13.02.2020 - University of Arizona

Synthetische Chemikalien im Boden sind eine 'tickende Zeitbombe'

Eine wachsende Gesundheitskrise, die durch synthetische Chemikalien, die als Per- und Polyfluoralkyl-Stoffe oder PFAS bekannt sind, im Grundwasser angeheizt wird, hat in den letzten Jahren viel Aufmerksamkeit erregt.

Die gemeldeten Werte könnten "nur die Spitze des Eisbergs" sein, da die meisten Chemikalien noch immer langsam durch den Boden wandern, so Bo Guo, Assistenzprofessor für Hydrologie und Atmosphärenwissenschaften an der Universität von Arizona.

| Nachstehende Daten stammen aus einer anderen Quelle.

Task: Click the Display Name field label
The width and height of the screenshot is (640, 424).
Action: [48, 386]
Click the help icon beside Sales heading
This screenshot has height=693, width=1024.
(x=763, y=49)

Nahezu 3.000 synthetische Chemikalien gehören zur PFAS-Klasse. Sie werden seit den 1940er Jahren in Lebensmittelverpackungen, wasserbeständigen Stoffen, Antihaftprodukten, Pizzakartons, Farben, Feuerlöschschäumen und mehr verwendet, so die Umweltschutzbehörde.

Die Chemikalien werden weder in der Umwelt noch im Körper abgebaut, und eine wachsende Zahl von Forschungsarbeiten hat gezeigt, dass die Kontamination von Wasserquellen mit PFAS in den Vereinigten Staaten weit verbreitet ist und dass die Exposition gesundheitsschädlich ist.

"Da PFAS in vielen Konsum- und Industrieprodukten enthalten sind, können sie ins Abwasser gelangen. Kläranlagen sind nicht dafür ausgelegt, diese Verbindungen zu behandeln, so dass diese Chemikalien einfach in diesem Wasser bleiben, um wieder verwendet zu werden. Es wird zum Beispiel auf Fußballfelder gesprüht oder zum Aufladen von Grundwasserleitern verwendet", sagte Mark Brusseau, Professor für Umweltwissenschaften. "PFAS kann auch in die Biofeststoffe gelangen, die als Dünger auf dem Land ausgebracht werden, so dass es all diese Quellen gibt, was bedeutet, dass sie zu vielen verschiedenen Zeiträumen und wiederholt in die Umwelt gelangt sein können.

Um zu verstehen, wie die Chemikalien durch den Boden zwischen der Landoberfläche und dem Grundwasser wandern - ein Gebiet, das als vadose Zone bezeichnet wird - entwickelten Forscher der Universität von Arizona ein neues mathematisches Modell, um die verschiedenen komplexen Prozesse zu simulieren, die den Transport und die Rückhaltung dieser Chemikalien beeinflussen.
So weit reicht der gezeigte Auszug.